(Provided text):
········
CHAPTER 11. VOTING

IC 23-17-11
     Chapter 11. Voting

IC 23-17-11-1
List of members entitled to notice of meeting; inspection; validity of action not affected by unavailability of list; limitation on inspection imposed by religious and public benefit corporations
    
Sec. 1. (a) After fixing a record date for a notice of a meeting, a corporation shall prepare a list of the names of the corporation's members who are entitled to notice of a members' meeting. The list must show the address and number of votes each member is entitled to vote at the meeting. The corporation shall prepare on a current basis through the time of the membership meeting a list of members, if any, who are entitled to vote at the meeting, but not entitled to notice of the meeting. This list shall be prepared on the same basis and be part of the list of members.
········
(Stored data):
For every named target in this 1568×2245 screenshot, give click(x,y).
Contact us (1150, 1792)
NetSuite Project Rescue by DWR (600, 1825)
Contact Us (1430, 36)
········
(What you need to do): Summarize the member-list statute in two sentences.

(Completed task): After fixing a record date for a meeting notice, a corporation must prepare a list of the members entitled to notice of a members' meeting, showing each member's address and number of votes. It must also keep a current list, through the time of the meeting, of any members entitled to vote but not to notice, prepared on the same basis and included in the list of members.